In the material below, begin at the line that has "Open the settings gear icon in dock", stop after the line that has "You are a computer-use", and transcribe those lines exactly, without pictures.

[Opening Exercise data section]

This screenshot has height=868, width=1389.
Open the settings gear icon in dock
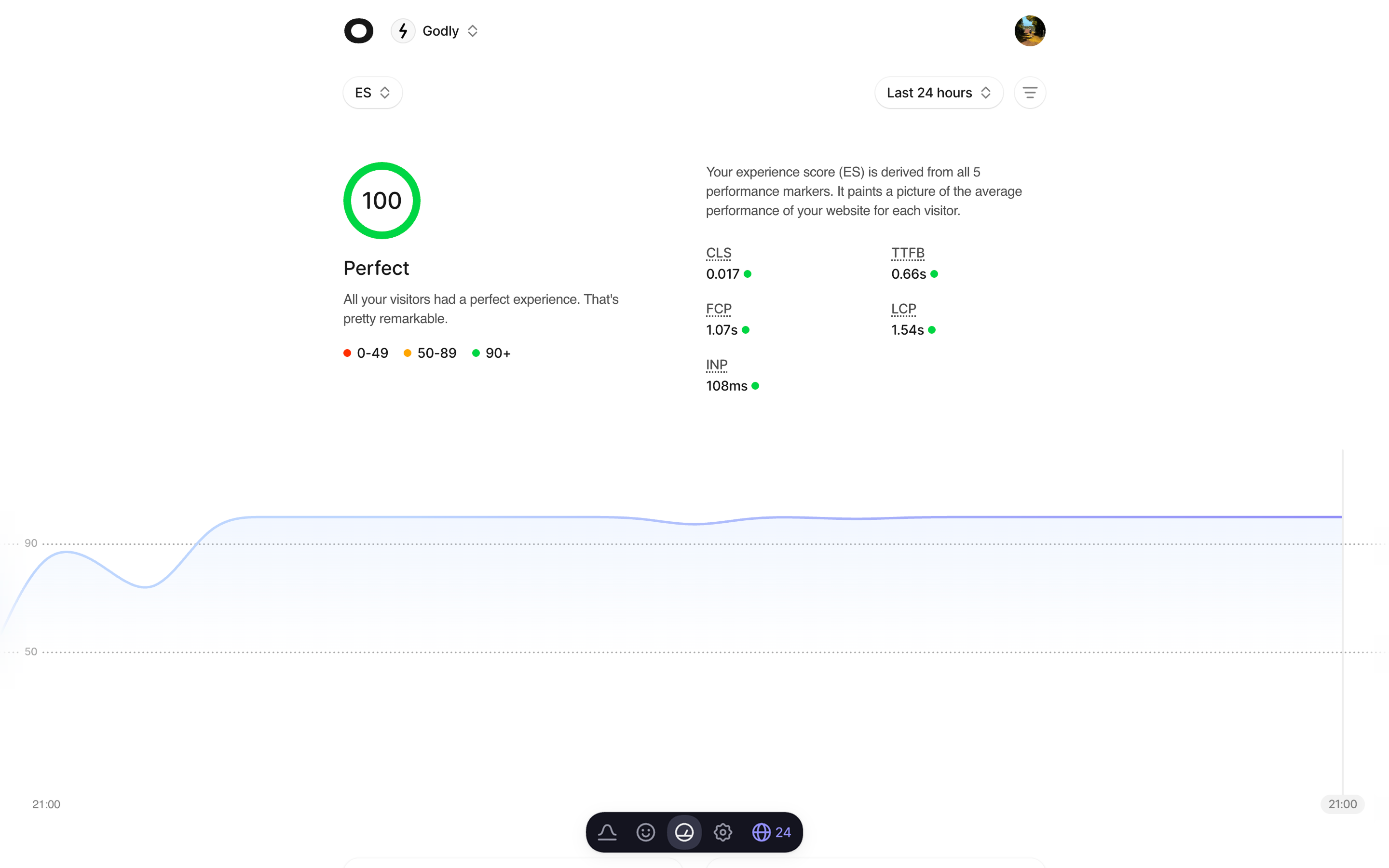722,832
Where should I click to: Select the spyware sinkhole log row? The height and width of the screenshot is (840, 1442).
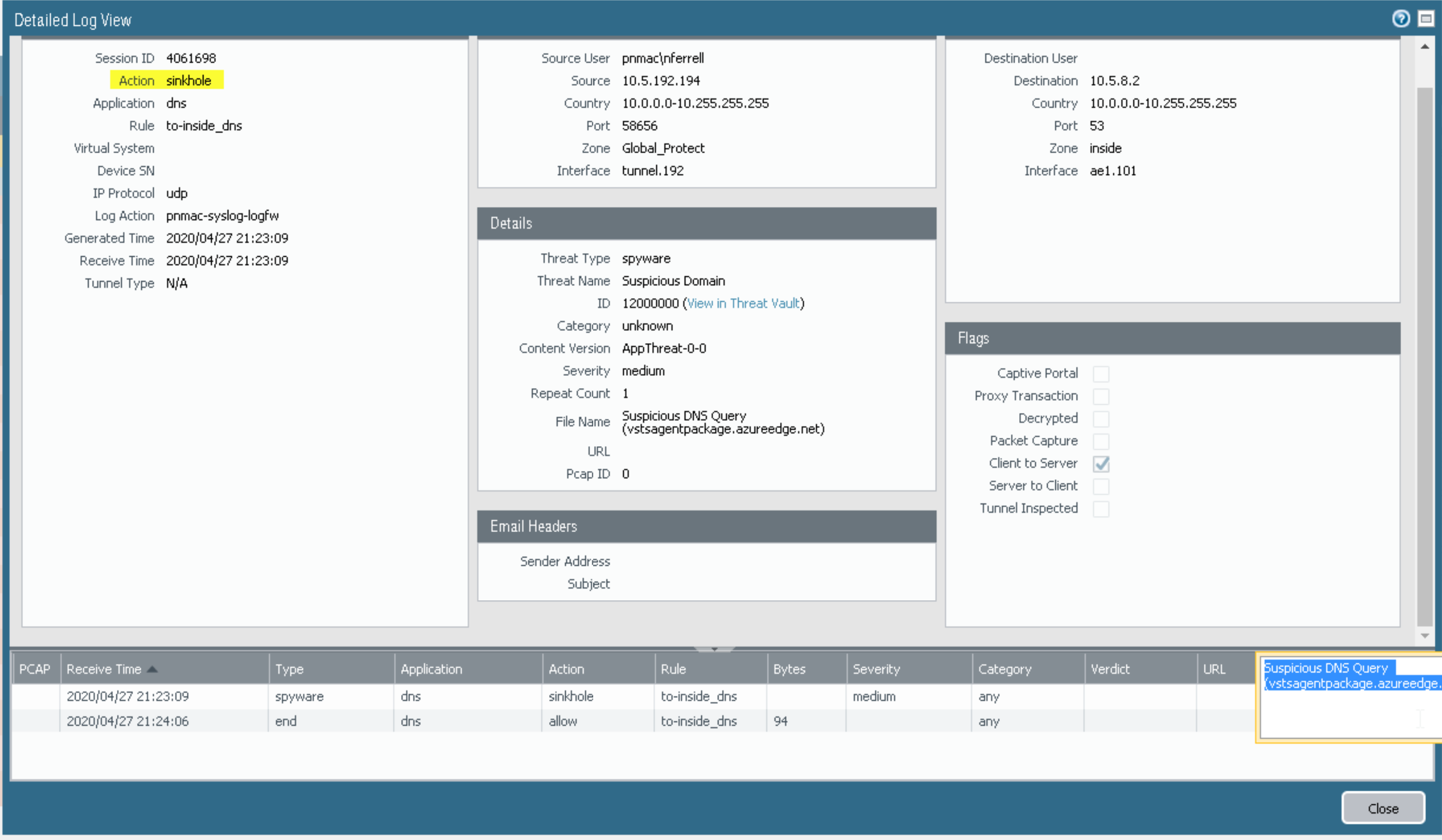[401, 696]
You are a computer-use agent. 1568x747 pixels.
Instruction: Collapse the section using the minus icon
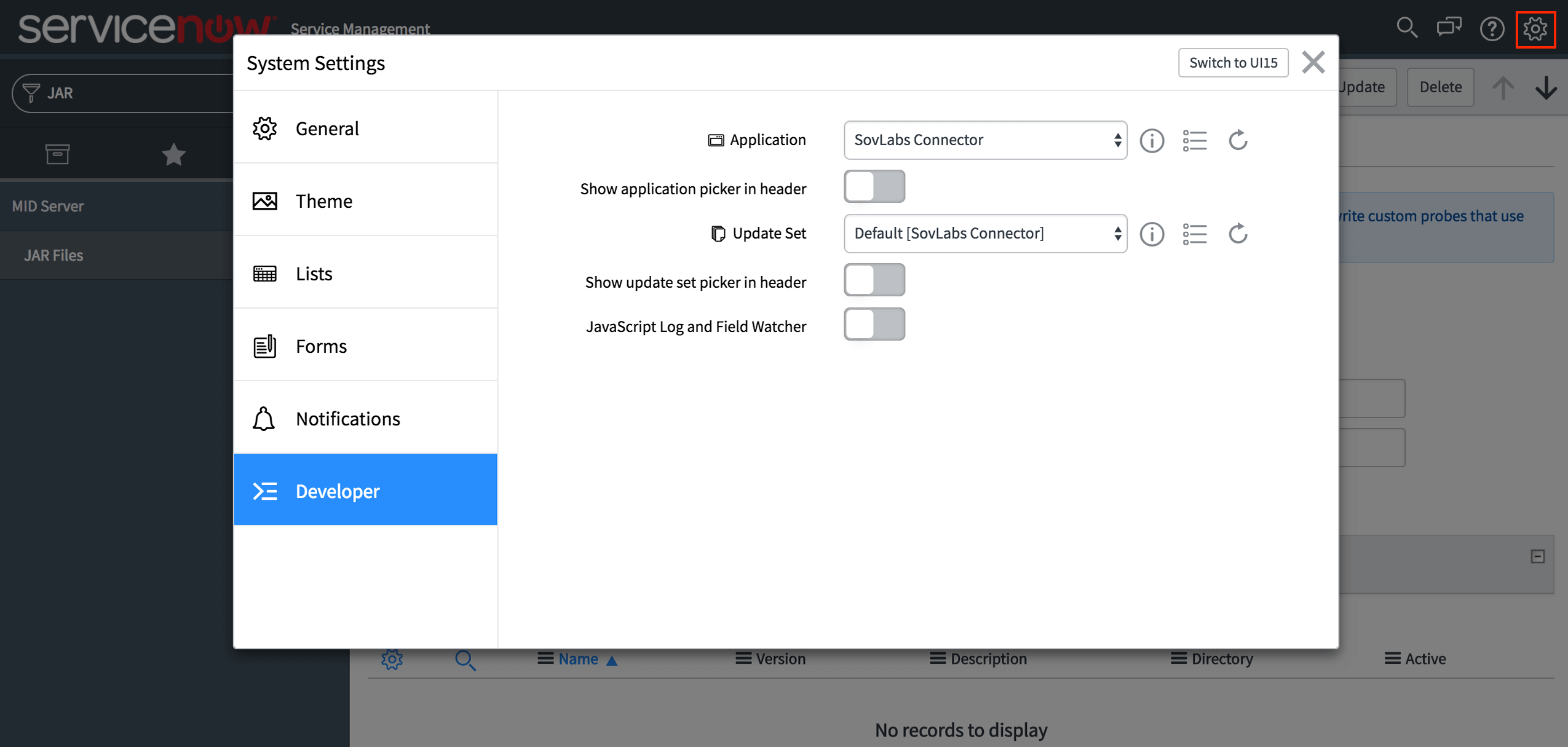[x=1537, y=556]
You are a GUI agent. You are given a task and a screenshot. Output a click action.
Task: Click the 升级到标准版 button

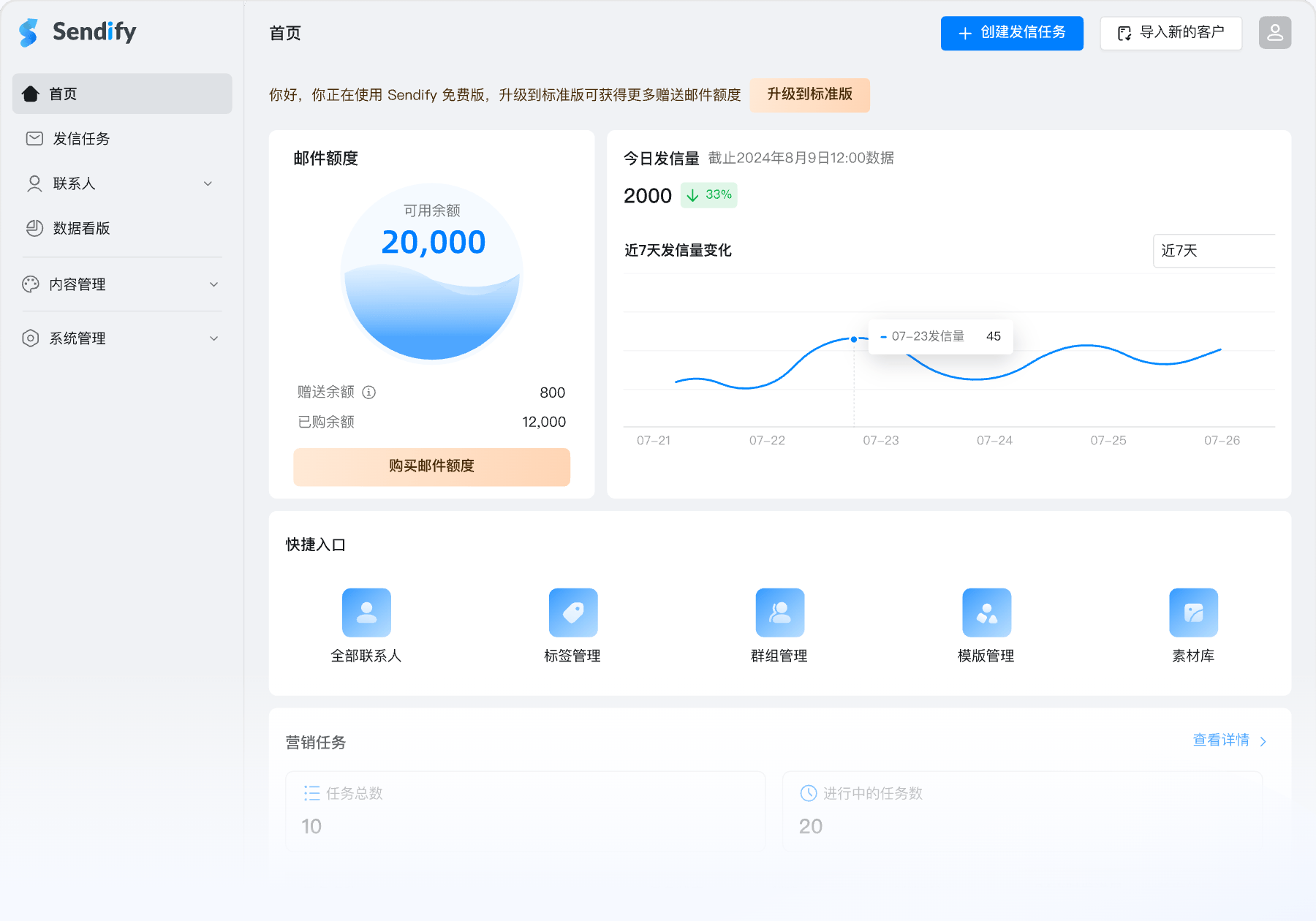click(809, 95)
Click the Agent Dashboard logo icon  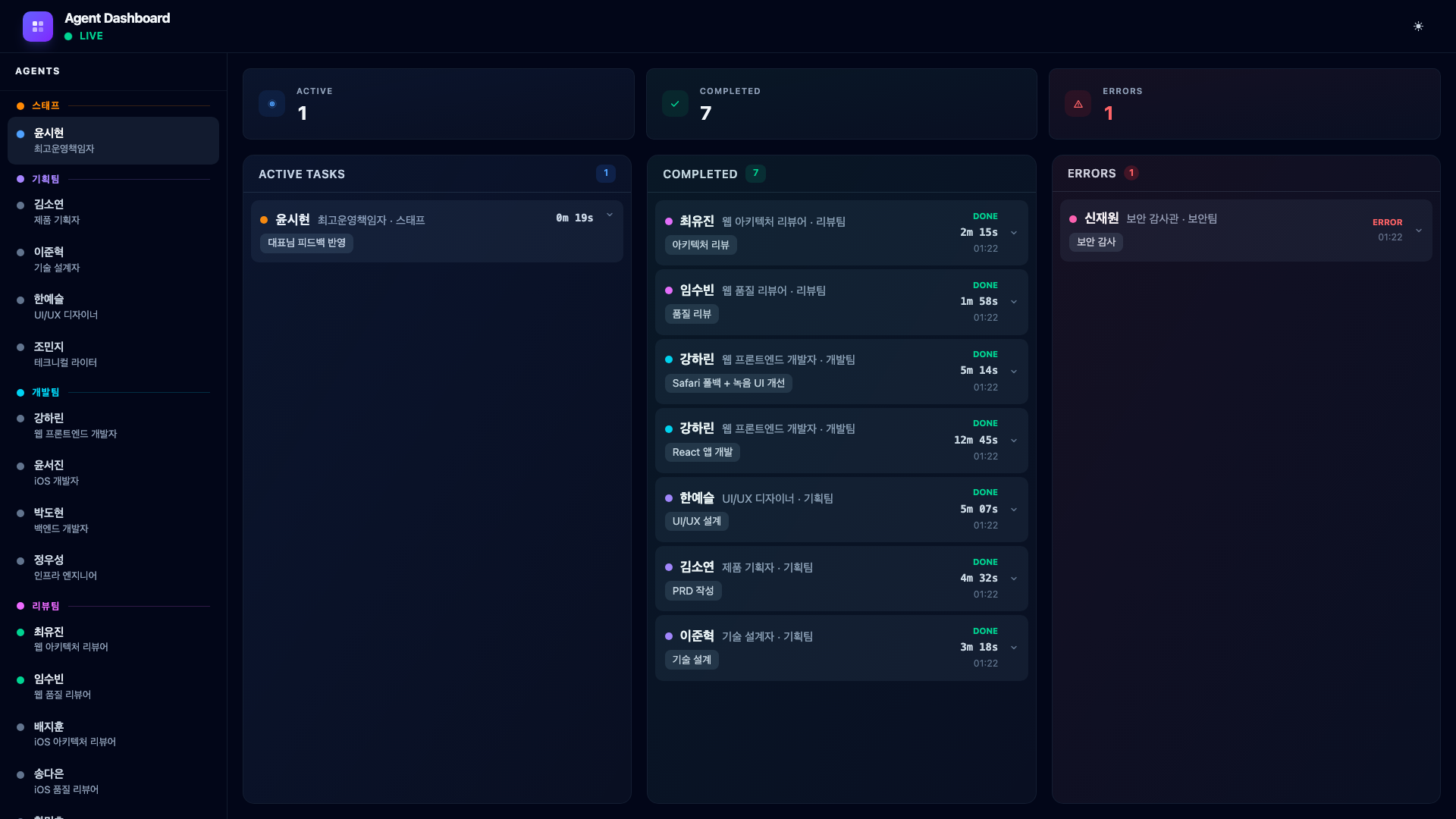pyautogui.click(x=38, y=27)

[Closing Exercise data section]

- Task solution:
Open the settings gear icon in dock
722,832
Where should I click to: Select the spyware sinkhole log row? The height and width of the screenshot is (840, 1442).
[401, 696]
You are a computer-use agent. 1568x747 pixels.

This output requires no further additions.